Terraform Revisited

It's now been several months since our terraform based scaling system has needed any manual intervention.

A Recap

Among other things, we use terraform to scale CDN edge capacity, as well as custom compute instances for live video transcoding.

We use multiple cloud providers with overlapping locations and preferred data centers for each location.  The preference is based on a combination of factors including transit providers at the location, long term reliability and cost.  In most cases we use Linode, Vultr or Hetzner, although we are configured to work with additional providers.

Linode is generally our top choice, primarily because our data transfer is high and they pool all allocated transfer.  Linode's host instances are on 40G links, all VMs include a fair amount of data transfer (per hour/month) and the per-VM port speeds are also generous.

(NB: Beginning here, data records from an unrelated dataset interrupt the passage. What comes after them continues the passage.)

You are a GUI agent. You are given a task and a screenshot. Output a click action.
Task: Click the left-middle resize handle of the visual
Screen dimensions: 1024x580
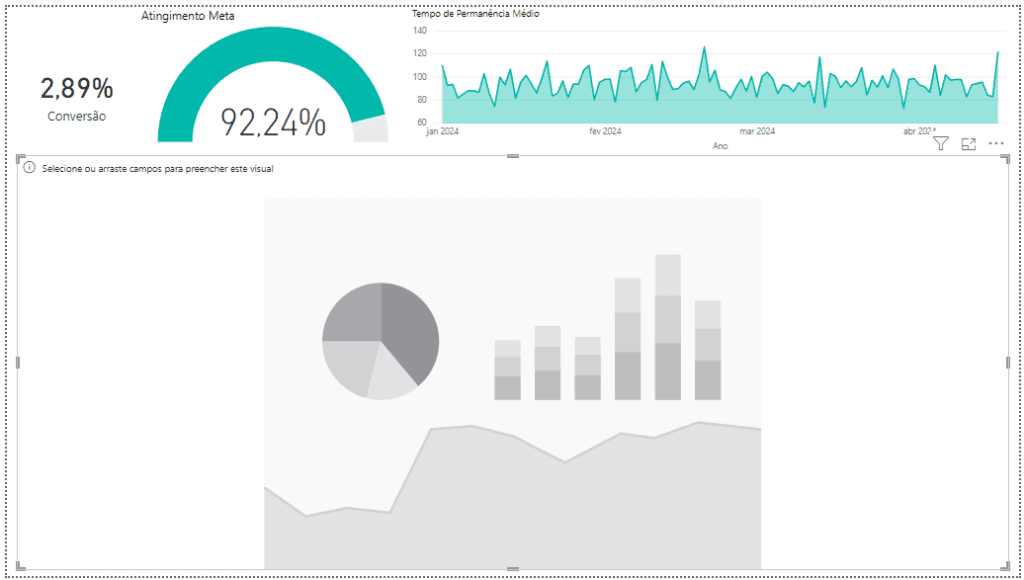18,362
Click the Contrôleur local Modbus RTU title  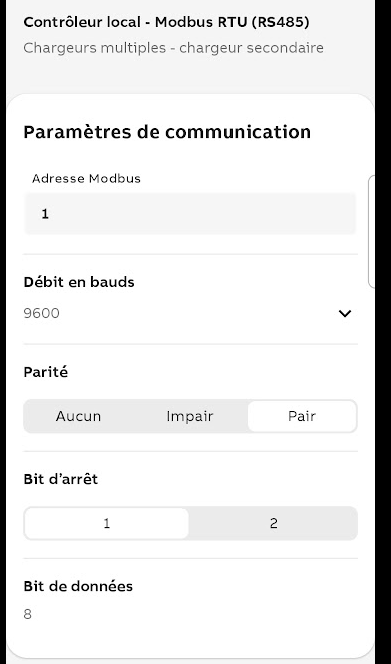pos(166,22)

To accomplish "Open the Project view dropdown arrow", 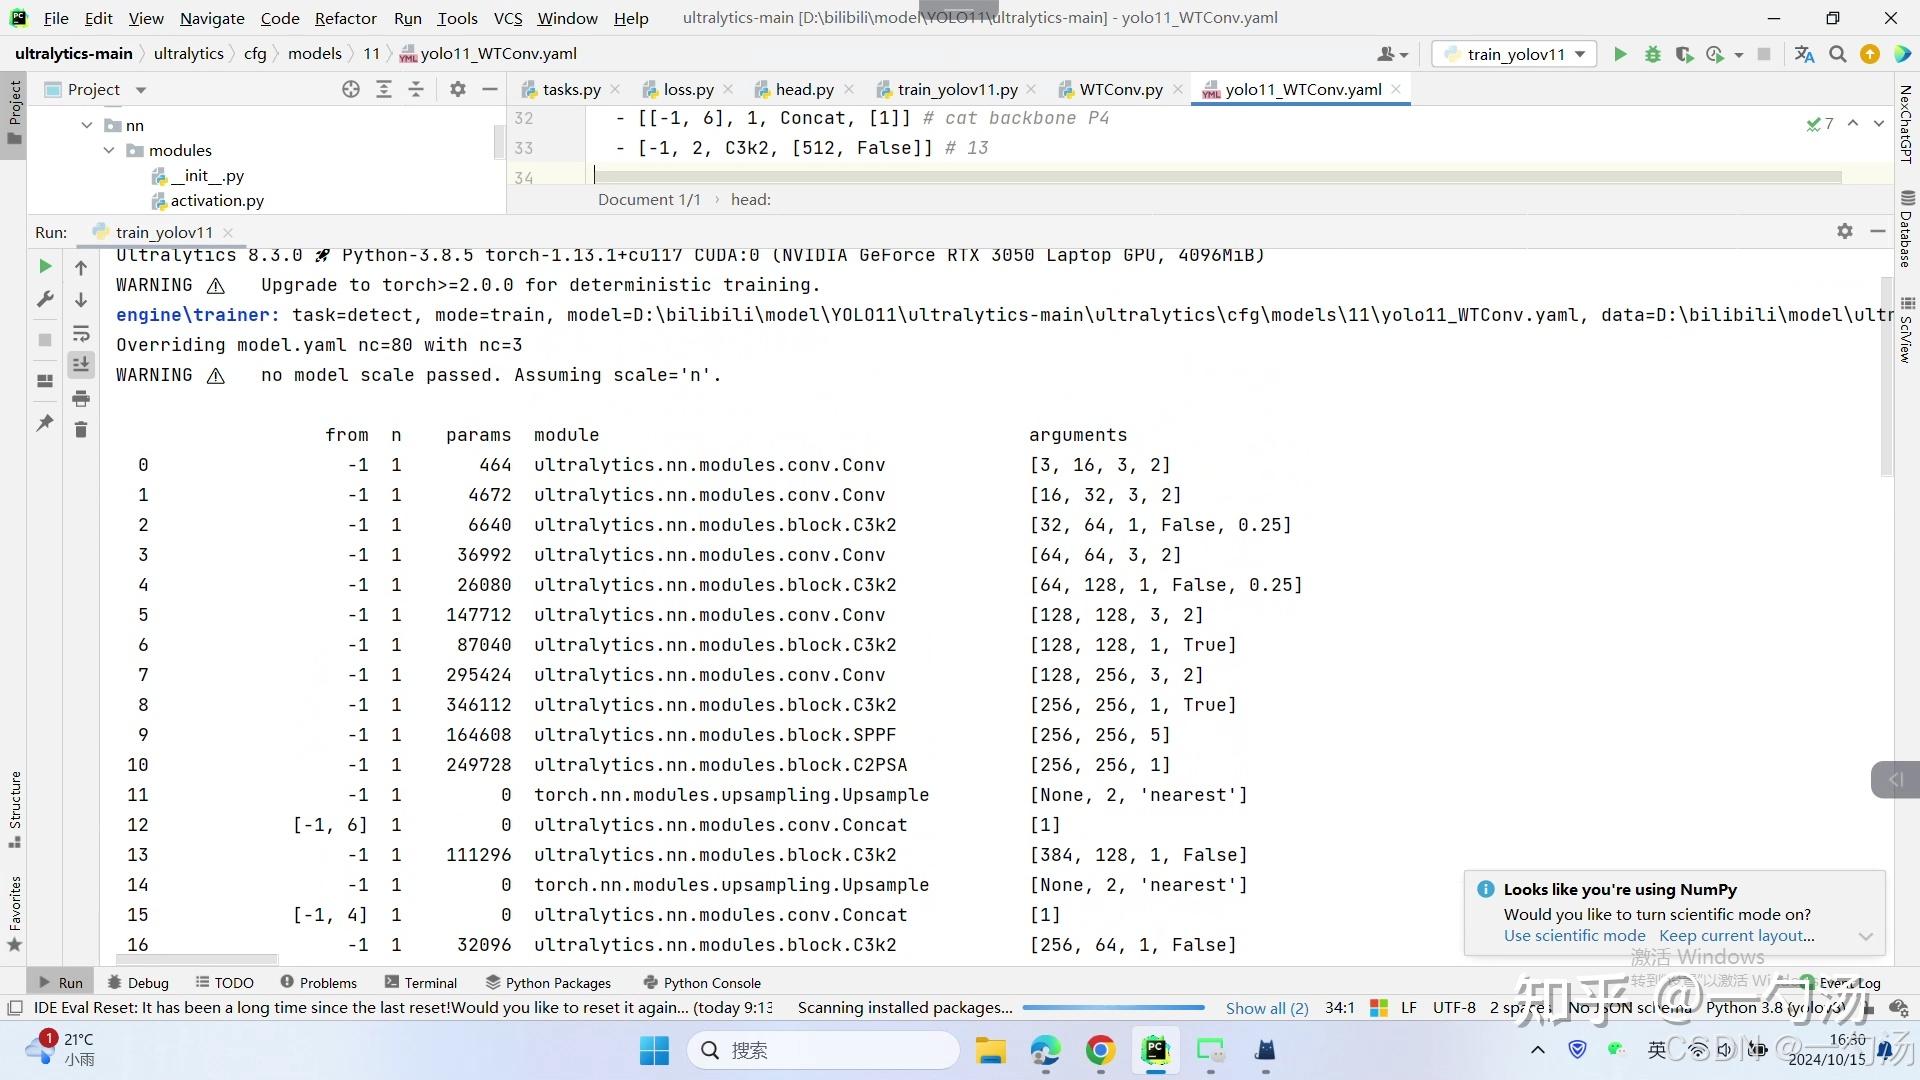I will coord(141,90).
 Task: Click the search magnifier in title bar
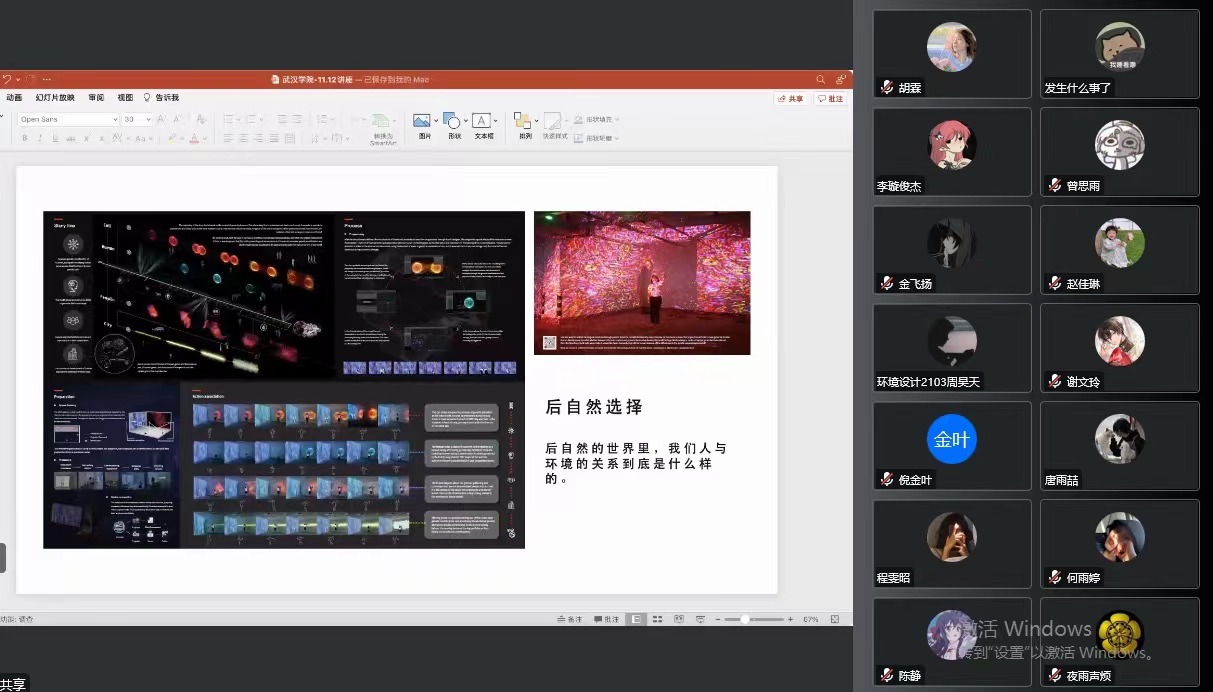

We do have issues with Linode, as CPU steal is sometimes high.  This is mostly an issue with their standard plans.  In the past, I've also been disappointed with the N Cal data center, due to both power problems and transit (at the time, mostly HE).

We have seen times when steal bumps up a bit, even on their dedicated CPU instances.  I suspect these are sold by the thread, not by the core so on very rare occasion you may end up on a host that is heavily loaded.

Commands to start and stop instances can be triggered by our clients, by our backend systems or through scheduling.  All of this is implemented through our own scripts.

Troubleshooting and Improvements

When we first started offering services that included live transcoding, we occasionally got complaints of video breakup, dropped frames, etc.  It didn't take long to confirm that this was caused by steal (oversold cpu).  Buying a larger plan doesn't work, as a single low performance core breaks things.  For most applications, slight inconsistencies in performance aren't a huge problem.  In the case of video transcoding, it makes a huge difference.

When we first started doing this, Linode didn't offer 'Dedicated CPU' plans, either.

The first step was a simple warning.  I added a method in the provisioning scripts to run mpstat and send an alert to my devices through pushover if the steal rate at time of provisioning was too high (>1%).  That 1% steal has virtually no effect on a web server, but these aren't web servers.

The second step was returning an error code on the provisioning script if the steal was too high.  To prevent infinite loops (and large bills) I added a safeguard in our provisioning script that keeps a count of retries (that resets after a full success). The script also parses the output to determine which VM is failing.  In our case, there are often multiple VMs provisioning at any time.  After too many retries, it sends a high priority alert via pushover and prevents future attempts at running until a manual reset.  This made a huge difference in the amount of manual effort involved, but there were still occasions where after a few retries, it could not get a host with a clean CPU.

Failover

The final solution builds on the above, but adds a failover between plans and providers.  Our generated .tf files now add a comment line with json encoded data containing important metadata such as the provider used, datacenter, cpu/plan type and retry count.  Our wrapper parses the output from terraform apply and keeps track of which VMs failed due to CPU steal.  After terraform completes its operation, this information is used to run a failover function.  

We have an internal flow used to determine a failover plan.  Here's an example...

Initial configuration was for a standard 6 core linode instance.  On the first try, it spots CPU steal.  Regenerate the configuration, but with an 8 core dedicated (there is no 6 core standard).  There is still a failure (this is very rare), regenerate the configuration at Vultr.  There is still a failure (this hasn't happened in real world only in our simulated environment), try a different Vultr data center.